Op 10 febr. 1455 dragen Gheerd toe Hardeweer en Gheele, echtelieden te Ezinge, over aan het klooster Selwerd 1¼ gras op Hundekestyert genaamd, bij Abyngeheerd gelegen, ten oosten Gayko Zuttama, ten westen jonge Rembert toe ‘byawert’.

Regest 327 , 1455 februari 10 (Scholasticadach der joncfrouwen): Gheerdt te Hardeweer en zijn vrouw Gheele, woonachtig te Eesdinge, verklaren te hebben overgedragen aan abt Hinrick en het convent te Selwert 1 1/4 gras, geheten Op Hundeke Steyert en gelegen bij Abyngeheerd, welke verklaring bezegeld wordt door Sybrandus, pastoor te Eesdinge.
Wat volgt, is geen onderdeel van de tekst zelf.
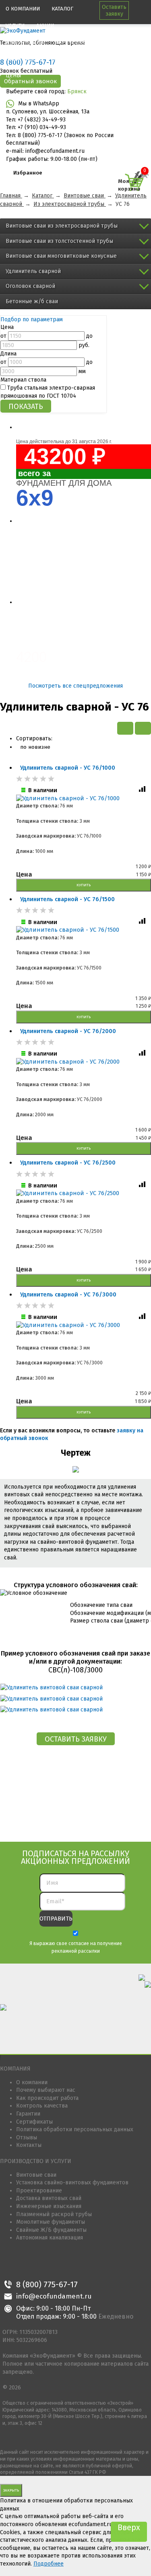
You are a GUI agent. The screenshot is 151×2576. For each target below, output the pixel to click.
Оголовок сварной (30, 286)
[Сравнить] (143, 791)
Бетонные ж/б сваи (32, 301)
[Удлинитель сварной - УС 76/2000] (83, 1062)
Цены (13, 75)
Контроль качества (42, 2105)
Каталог (62, 8)
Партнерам (70, 42)
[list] (125, 728)
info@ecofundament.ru (53, 2297)
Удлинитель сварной (33, 271)
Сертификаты (34, 2121)
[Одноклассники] (28, 2267)
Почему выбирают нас (45, 2090)
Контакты (64, 58)
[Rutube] (82, 2267)
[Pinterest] (46, 2267)
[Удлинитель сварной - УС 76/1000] (83, 799)
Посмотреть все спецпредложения (75, 685)
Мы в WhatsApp (38, 103)
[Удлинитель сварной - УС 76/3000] (83, 1325)
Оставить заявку (114, 10)
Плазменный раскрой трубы (54, 2214)
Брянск (77, 91)
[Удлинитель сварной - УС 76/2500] (83, 1193)
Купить (84, 885)
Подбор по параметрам (31, 319)
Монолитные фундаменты (50, 2222)
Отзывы (26, 2137)
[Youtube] (64, 2267)
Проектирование (39, 2190)
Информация (24, 42)
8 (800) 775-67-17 (47, 2284)
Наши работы (24, 58)
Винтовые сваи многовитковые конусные (61, 256)
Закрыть (11, 2490)
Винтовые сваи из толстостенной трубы (59, 241)
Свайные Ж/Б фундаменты (51, 2230)
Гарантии (28, 2113)
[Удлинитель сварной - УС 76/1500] (83, 930)
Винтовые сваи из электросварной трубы (62, 225)
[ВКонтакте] (9, 2267)
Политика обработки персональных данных (74, 2129)
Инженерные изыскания (48, 2206)
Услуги (15, 25)
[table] (143, 728)
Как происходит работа (47, 2098)
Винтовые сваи (36, 2174)
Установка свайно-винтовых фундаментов (72, 2182)
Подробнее (48, 2563)
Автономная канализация (49, 2237)
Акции (45, 25)
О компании (23, 8)
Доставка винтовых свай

KLA0327, Inv nr 20 fol. 41r, reg. 327 Wy Gheerd toe Hardeweer ende Gheele echte lude in den kerspel toe Eesdinge bekennen ende betugen mit dessen openen brieve Dat wy hebben opgedragen ende overgegeven Heren Hinrick Abd ende den convente toe Selwert ende horen nacomelingen twie grase landes een vierdendel myn ghehieten op Hundeke styert gelegen by Abynge heerd Daer Gayko Zuttama op die oester zijde ende ionge Rembert toe Byawert op die wester sijde ter swette sint gelegen ewelick ende erfflick toe bruken ende toe besitten ende al oren vryen willen daer mede toe doen sonder al argelist In orconde heb wy gebeden heren Sybrant onsen Cureet toe Eesdinge dessen brieff voer ons toe besegel (sic) in tegenwoerdicheit Menoldes Hilkama ende Heerkens wedmans toe Eesdinge Ende Ick Sybrandus cureet vorscr. heb myn Zegel an dessen brieff gehangen Ghegeven in den iaer ons heren veerhondert vyf ende vyftich Op sunte Scolastica dach der hilliger ioncfrouwen.
Fol. 43r
Wy Menolt Hilkama ende Reene echte lude wonende toe Eesdinge beken- nen ende betugen in dessen openen brieve dat wy hebn oppgedragen ende overgegeven den abd ende convent toe Selwert een half gras landes ende schtyn roede gelegen in Ferwerderfalch tusschen twen notwegen springende toe Adewerderzijl daer Focko Onnoma op die wester zyde ter swette licht ende sprinckt mitten zuder eynde anden notwech vor vervullinge deslands dat wy den vorscreven abd ende convwent in vortijden hebn toe wissel gegeven by Abyngehuus sonder alle argelist. Hyr heefft by an ende over gewest Heerko Wijbama wedman toe Eesding wedmans wijse toegeroepen want ick Menolt vorscreven selven wedman bin. In orkonde bezegelt mit heer Sybken zegel onsen cureet om onser bede wille. Ghegeven int iaer ons heren dusent veerhondert ende vyf ende vyftich des wondesdaechs nae sunte Pauwels dach conversionis

De 15de eeuw is dus nog een uitzoekertje, wat heel moeilijk zal worden om in beeld te brengen, het is anno 2021 ook inmiddels al bijna 600 jaar geleden.

De start van de episodes van Oldijk 10 is, zoals bij de meeste boerderijen, redelijk goed te volgen aan de hand van het Jaartax-overzicht (soort belastingoverzicht) van 1540. Daar begint dan ook de eerste episode.